State-controlled Saudi Aramco's London-based trading subsidiary ATL has been selected to market 1mn bl of Guyana's crude entitlement, the South American country's natural resources ministry said.
ATL, which was among 15 bidders in the Brent-linked tender for Guyana's light sweet Liza grade, will market a cargo scheduled for 21-22 September loading.
"ATL was identified as the lowest compliant evaluated bidder at the price of $0.025/bl," the ministry said.
Other bidders included Shell, US firms Chevron and Hess, Norway's Equinor, and traders Gunvor and Glencore. Proposed commissions ranged from $0.02/bl to $0.26/bl.
It is not clear whether ATL will handle further loadings or when Guyana will hold another tender to market growing crude volumes.
The crude comes from the ExxonMobil-operated deepwater Stabroek block that landed Guyana on the global oil map when production kicked off in late 2019. ExxonMobil is producing 120,000 b/d and is projecting output from four projects on Stabroek to reach over 800,000 b/d by 2025.
The tender was the first under a new government policy that replaced bilateral marketing arrangements with "a more open and transparent" tender process, natural resources minister Vickram Bharrat said in August.
The tender was Guyana's third effort to line up a marketer in a competitive process. The government relaunched an original tender in August 2020 after cancelling a bidding round initiated by the former administration during a period of political uncertainty that followed March 2020 parliamentary elections.

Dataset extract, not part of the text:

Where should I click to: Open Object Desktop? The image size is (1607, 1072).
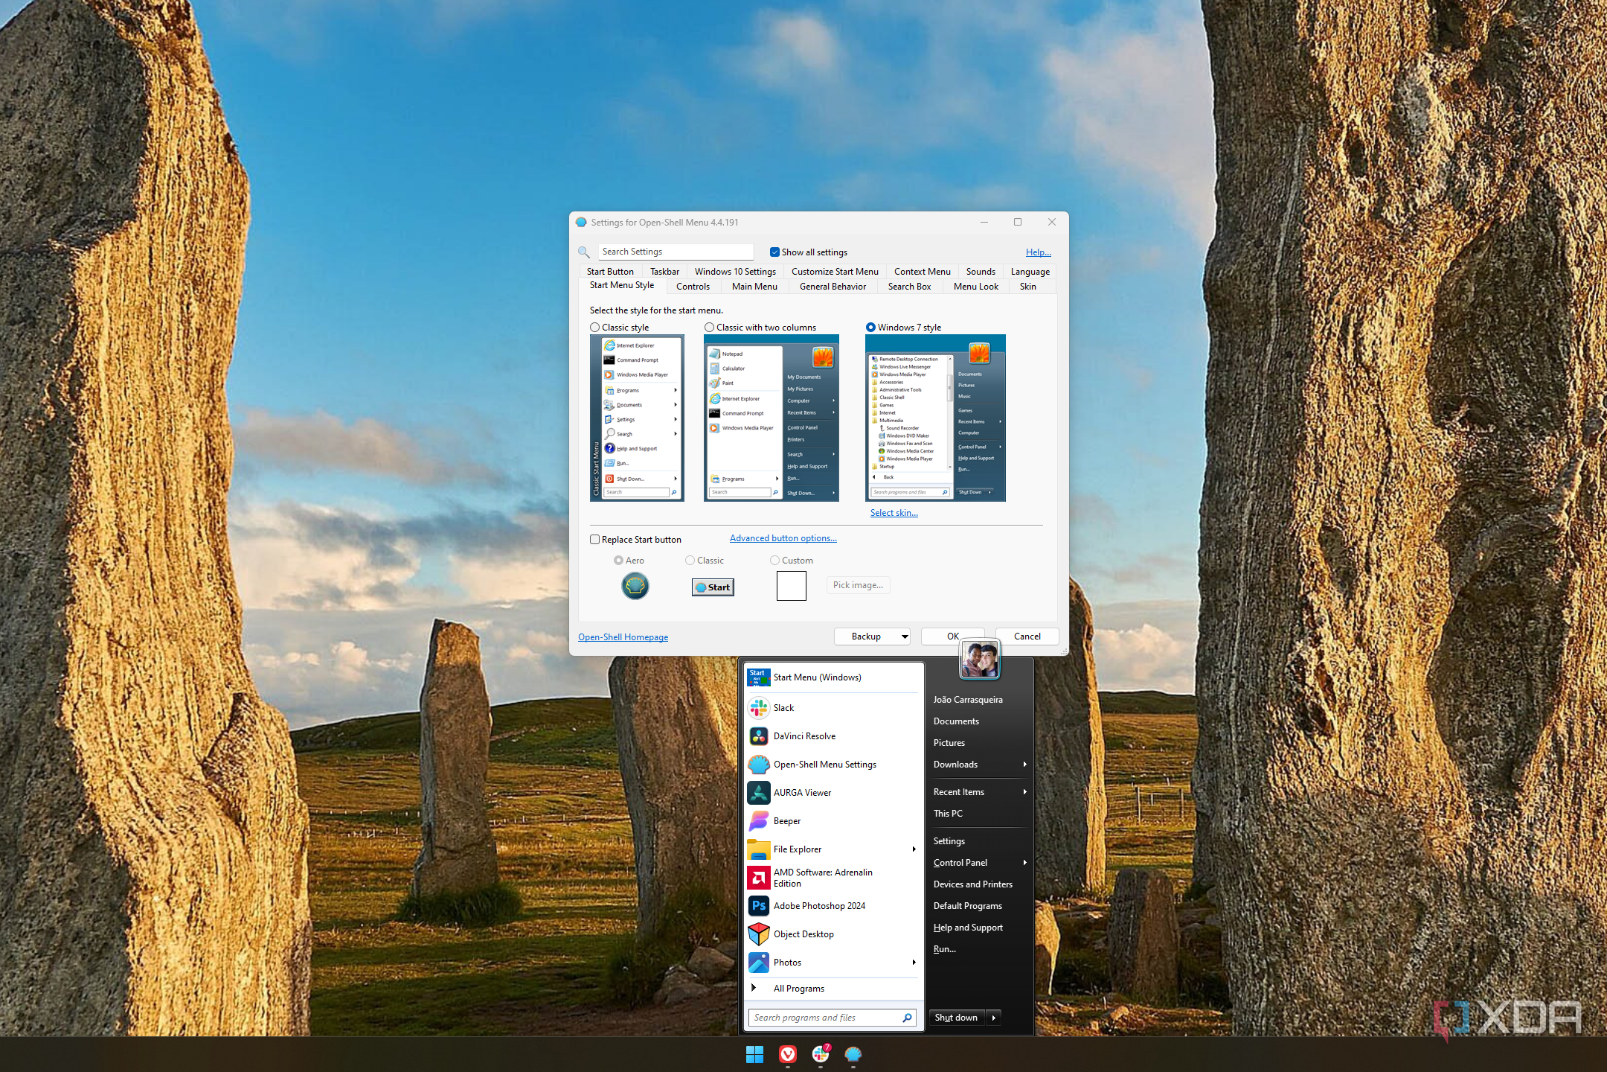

Guyana sold 1mn bl of its share of the crude in July to India's state-controlled IOC under the last of the previous bilateral arrangements.
This was the seventh loading of its entitlement since ExxonMobil started production of 32.1°API Liza in December 2019 with partners Hess and Chinese state-owned CNOOC unit Nexen.
Guyana's first three 1mn bl cargoes in 2020 went to Shell. Hess picked up three more cargoes earlier this year.
Guyana's accumulated oil earnings since the start of production have risen to $436mn, Bharrat said in August.
The country's earnings include royalties from ExxonMobil and its partners, and are being held in a new sovereign wealth fund at the Federal Reserve of New York.
But the government says it has not yet touched any of funds, as parliament must approve their use.